La ingratitud que ha soportado y soporta don Juan Carlos es tan inmerecida como brutal. Nunca fue condenado, nunca ha estado incurso en un procedimiento judicial. Su acoso por la Fiscalía General del Estado, artificialmente mantenido, es una vergüenza, Todo es una gran mentira, otra más, que tiene como diana a quien dejó la legalidad todopoderosa que recibió en 1975 para desembocar «de la ley a la ley» en una democracia plena. Los errores que hubiese podido cometer, personales no de Estado, quedaron zanjados con su abdicación. Los sectarios le acusan de enormidades. Una de ellas es que la abultada donación de un monarca árabe (para el donante, calderilla) se debía a comisiones por el Ave a La Meca. ¿Desde cuándo las comisiones las paga la Administración que contrata la obra y no el contratista? Pero la cuestión es tratar de desprestigiar al rey padre para lesionar en lo posible la Institución que es el objetivo que se pretende demoler. Y, mientras, los medios arrasan cada día la presunción de inocencia que recoge la Constitución. En este caso y en todos. Recordemos las ciento y muchas portadas de un diario madrileño que se considera progre sobre los célebres trajes de Camps, ya declarado inocente en sus nueve procedimientos.

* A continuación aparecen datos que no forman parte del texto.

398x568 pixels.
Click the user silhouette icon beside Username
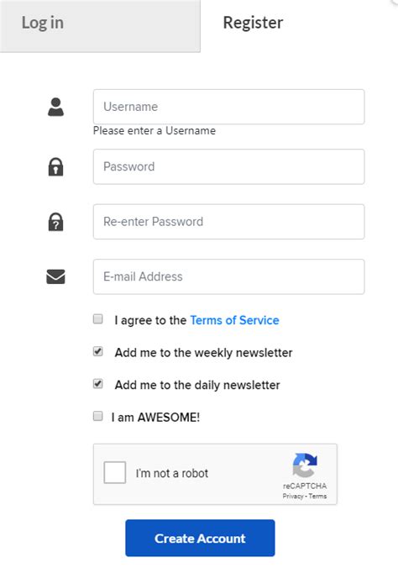pyautogui.click(x=55, y=107)
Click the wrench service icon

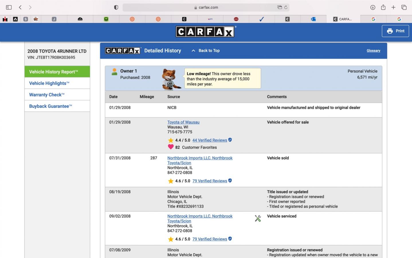[258, 218]
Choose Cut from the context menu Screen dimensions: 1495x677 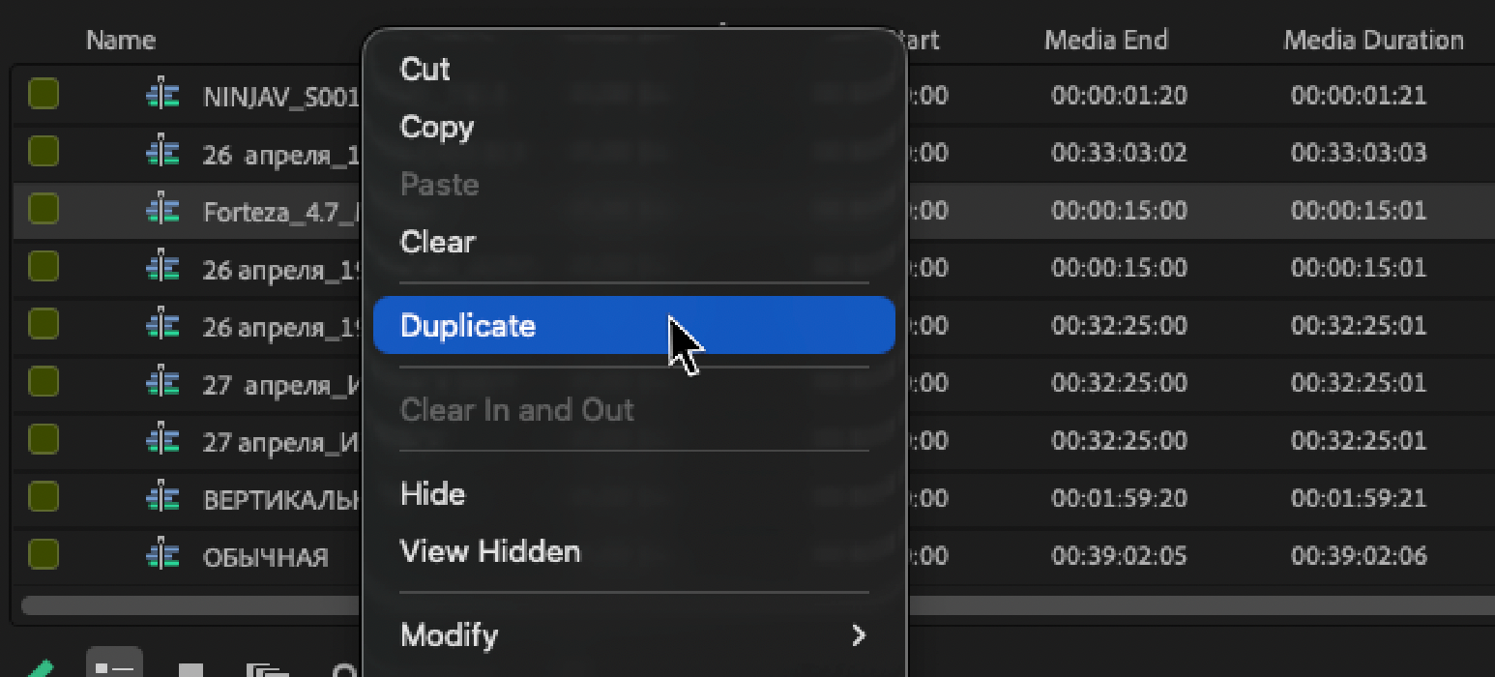[425, 69]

Como en tantas cuestiones promovidas por la tropa que nos gobierna, todo es atrezo. En una inútil Comisión de Investigación del Congreso algunos maniqueos daban más crédito a un Villarejo que ha pasado años en la cárcel y está pendiente de juicio que a Rajoy, expresidente del Gobierno. Desde mi larga experiencia parlamentaria siempre he creído que no deberían autorizarse comisiones de investigación sobre asuntos que están ya en la vía judicial. La investigación ya la ordena el juez que es a quien corresponde sentenciar. La otra vía paralela sólo es un manejo ideológico para tratar de engañar a bienintencionados o lelos.

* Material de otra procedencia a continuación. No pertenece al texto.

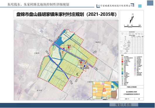
Task: Click the light blue square in header corner
Action: 140,6
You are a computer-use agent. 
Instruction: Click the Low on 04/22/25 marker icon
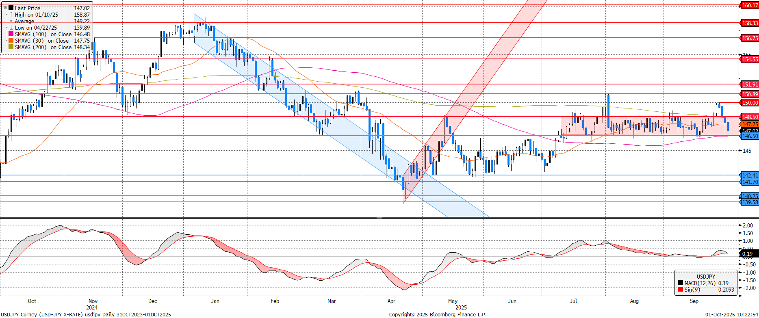11,28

Demolition man sigue maquinando, colocando los bulldozer, instruyendo a sus maestros de obras, mirándose el ombligo. A menudo pienso que no se trata de que crea que la república es mejor que la monarquía (depende de qué república y de qué monarquía), sino que desea trasladar un día su residencia al Palacio Real. Allí vivió Azaña rebautizándolo como Palacio Nacional. Pues eso.